▶ _Your task_:
Could you please output all of the records exactly?

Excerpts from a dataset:

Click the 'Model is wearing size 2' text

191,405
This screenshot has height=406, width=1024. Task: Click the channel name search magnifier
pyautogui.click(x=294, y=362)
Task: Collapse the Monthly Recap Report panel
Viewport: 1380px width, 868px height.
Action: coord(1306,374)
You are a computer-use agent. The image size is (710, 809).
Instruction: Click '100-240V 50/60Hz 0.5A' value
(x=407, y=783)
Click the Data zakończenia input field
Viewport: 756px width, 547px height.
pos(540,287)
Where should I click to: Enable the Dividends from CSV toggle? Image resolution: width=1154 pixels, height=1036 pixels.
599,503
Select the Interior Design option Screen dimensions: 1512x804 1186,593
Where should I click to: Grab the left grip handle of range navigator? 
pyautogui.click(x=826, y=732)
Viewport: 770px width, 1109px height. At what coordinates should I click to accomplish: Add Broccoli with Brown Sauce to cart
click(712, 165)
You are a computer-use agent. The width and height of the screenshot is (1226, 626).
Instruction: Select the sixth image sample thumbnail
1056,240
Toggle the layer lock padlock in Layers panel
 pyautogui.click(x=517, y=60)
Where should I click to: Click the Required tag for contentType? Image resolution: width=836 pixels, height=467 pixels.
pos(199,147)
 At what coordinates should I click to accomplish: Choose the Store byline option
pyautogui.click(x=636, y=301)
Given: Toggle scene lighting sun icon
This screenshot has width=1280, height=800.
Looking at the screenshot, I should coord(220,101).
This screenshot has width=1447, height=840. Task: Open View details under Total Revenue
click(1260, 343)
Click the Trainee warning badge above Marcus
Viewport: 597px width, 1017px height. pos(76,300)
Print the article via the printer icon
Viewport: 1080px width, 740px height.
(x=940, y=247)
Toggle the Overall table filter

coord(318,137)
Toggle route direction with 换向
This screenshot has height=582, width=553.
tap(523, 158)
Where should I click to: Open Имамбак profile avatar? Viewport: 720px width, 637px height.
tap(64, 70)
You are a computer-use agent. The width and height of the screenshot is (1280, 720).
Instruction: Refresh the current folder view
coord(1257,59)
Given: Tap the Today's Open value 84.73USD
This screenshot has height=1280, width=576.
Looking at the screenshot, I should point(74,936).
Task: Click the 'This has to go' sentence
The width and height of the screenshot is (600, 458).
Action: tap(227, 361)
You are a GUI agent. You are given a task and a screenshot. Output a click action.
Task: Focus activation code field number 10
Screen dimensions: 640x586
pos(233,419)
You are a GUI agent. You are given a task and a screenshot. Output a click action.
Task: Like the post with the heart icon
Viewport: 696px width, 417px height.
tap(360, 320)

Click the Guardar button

▶ _Result for this task_:
Click the 'Model is wearing size 2' text

191,405
This screenshot has height=406, width=1024. Task: Click the channel name search magnifier
pyautogui.click(x=294, y=362)
Task: Collapse the Monthly Recap Report panel
Viewport: 1380px width, 868px height.
Action: coord(1306,374)
You are a computer-use agent. The image size is (710, 809).
Instruction: Click '100-240V 50/60Hz 0.5A' value
(x=407, y=783)
Click the Data zakończenia input field
Viewport: 756px width, 547px height.
pos(540,287)
Where should I click to: Enable the Dividends from CSV toggle? Image resolution: width=1154 pixels, height=1036 pixels.
599,503
Select the Interior Design option Screen dimensions: 1512x804 1186,593
Where should I click to: Grab the left grip handle of range navigator? 
pyautogui.click(x=826, y=732)
Viewport: 770px width, 1109px height. At what coordinates should I click to accomplish: Add Broccoli with Brown Sauce to cart
click(712, 165)
You are a computer-use agent. The width and height of the screenshot is (1226, 626).
Instruction: Select the sixth image sample thumbnail
1056,240
Toggle the layer lock padlock in Layers panel
 pyautogui.click(x=517, y=60)
Where should I click to: Click the Required tag for contentType? Image resolution: width=836 pixels, height=467 pixels.
pos(199,147)
 At what coordinates should I click to accomplish: Choose the Store byline option
pyautogui.click(x=636, y=301)
Given: Toggle scene lighting sun icon
This screenshot has width=1280, height=800.
Looking at the screenshot, I should coord(220,101).
This screenshot has width=1447, height=840. Task: Open View details under Total Revenue
click(1260, 343)
Click the Trainee warning badge above Marcus
Viewport: 597px width, 1017px height. pos(76,300)
Print the article via the printer icon
Viewport: 1080px width, 740px height.
(x=940, y=247)
Toggle the Overall table filter

coord(318,137)
Toggle route direction with 换向
This screenshot has height=582, width=553.
tap(523, 158)
Where should I click to: Open Имамбак profile avatar? Viewport: 720px width, 637px height.
tap(64, 70)
You are a computer-use agent. The width and height of the screenshot is (1280, 720).
Instruction: Refresh the current folder view
coord(1257,59)
Given: Tap the Today's Open value 84.73USD
This screenshot has height=1280, width=576.
Looking at the screenshot, I should point(74,936).
Task: Click the 'This has to go' sentence
The width and height of the screenshot is (600, 458).
Action: tap(227, 361)
You are a GUI agent. You are given a task and a screenshot. Output a click action.
Task: Focus activation code field number 10
Screen dimensions: 640x586
pos(233,419)
You are a GUI agent. You are given a task and a screenshot. Output a click action.
Task: Like the post with the heart icon
Viewport: 696px width, 417px height.
tap(360, 320)

Click the Guardar button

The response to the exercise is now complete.